日曜連載は、井原西鶴の「日本永代蔵:現代版アレンジ」です。第二十八回。

 

”泉州に隠れなき小刀屋の薬代” (堺市で評判の高い問屋の薬代のエピソード)

 

堺市に海外からの輸入品を取り扱う小刀屋という問屋があった。ここの主人は、正直な商売をすると評判で、会社は繁盛している。主人は、四十歳を過ぎてからは、毎年正月に遺言書を残すのが習慣になっている。

 

昔から堺市には代々の金持ちが多く、底の知れないほどの大富豪もたくさんいる。

五代も前の先祖から、高価な骨董品や美術品を受け継いで財宝殿をつくって収めているもののいる。バブルに乗じて稼ぎに稼いだ資金を使うことなく溜め込んでいるものもいる。金持ち同士の結婚では、嫁入りの持参金が五千万円あっても一円も手を付けず、その娘が嫁ぐときに持たせたもののいる。堺の街の金持ちは、一様に金銭感覚が正確で、外見以上に内実が豊かなものが多い。

 

小刀屋はこういう代々の金持ちとは違って、一代で財を成した。40歳のときの遺言書には遺産1000万円を書いていたのが、25年間自分一人の才覚で仕事を伸ばして、毎年遺産の額は増えていき、臨終のときには30億円の遺産を一子に残した。

 

小刀屋が世間に知られて、繁盛するきっかけは、その頃中国に新しく進出した縫製工場がつくる製品の品質が高いことに目をつけたこと。小刀屋は、労働コストは必ず上がるので、この品質の製品をこのコストで作れる期間は長続きしないと考えた。

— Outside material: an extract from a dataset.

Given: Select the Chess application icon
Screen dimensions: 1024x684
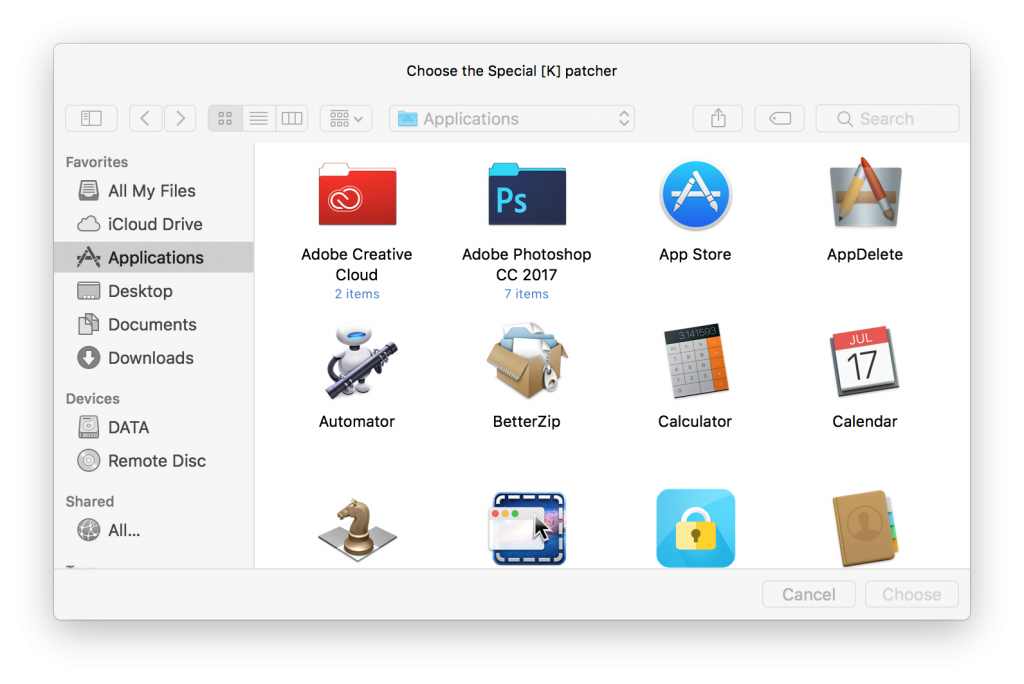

付き合いの深い友人たちから、一人1000万円づつ、合計1億円の資金を借りて、高級衣類をつくらせて一括で買い付けた。その衣類をすぐには販売しないで、時期を選んで売り出したところ1億円の借金を返しても7000万円の利益が残った。

 

この喜びもつかの間、一人息子が大病を患った。大病院に入院して懸命の治療をしたが、全く効果がない。手立ても尽き果てて、嘆いているときに、友人から「小さな病院だが、この病気の名医がいる」と紹介された。あきらめかけていたところなので、内心は不安であったが、その医者にかかることにした。

 

すると、少しづつ息子の病状は改善をしていった。ところが、あるところから病状は一進一退となった。小刀屋の主人は、親戚たちと相談して、これは再び大病院の有名な医者のところに転院させたほうがよかろうということになった。ところが、転院させると、息子の病状はどんどん悪化して、死の手前にまで来てしまった。

 

小刀屋の夫婦は、前の医師を紹介してくれた友人を訪ねて、恥を忍んで頼み込んだ。「もはや、息子は助からないものとあきらめているが、何とか手を尽くしたい」と。すると、半年余りの治療で、息子はすっかり元気を取り戻した。小病院の貧乏医師ではあるが、これは当に名医である。

 

小刀屋は、紹介してくれた友人のところに行って、「今日は吉日なので、治療費とは別に、医師に謝礼を払いたいので、取り次いでくれないか」と頼んだ。紹介してくれた友人が、「それでは100万円くらいの謝礼でどうか」と言うと、友人の妻は「それは少し多すぎる。50万円くらいのものでしょ」と言う。

 

小刀屋の夫婦は、「いやいや、先ずは2500万円の謝礼と、医者が欲しがっていた最新の医療機器を寄付する」と言い出した。友人が止めるのも、医師が再三に渡って辞退するのも聞かず、謝礼を渡したうえに、更に2500万円を出して医院を改築してやった。これが評判となり、元が名医だった医師は、次第に流行って病院も繁盛した。

 

言うだけなら簡単なことだが、当時の小刀屋夫妻の全財産はせいぜい1億円くらい。全財産の半分を投げ出すような太っ腹はなかなかいない。この心がけが、それからの小刀屋を大きく繁盛させたのだという。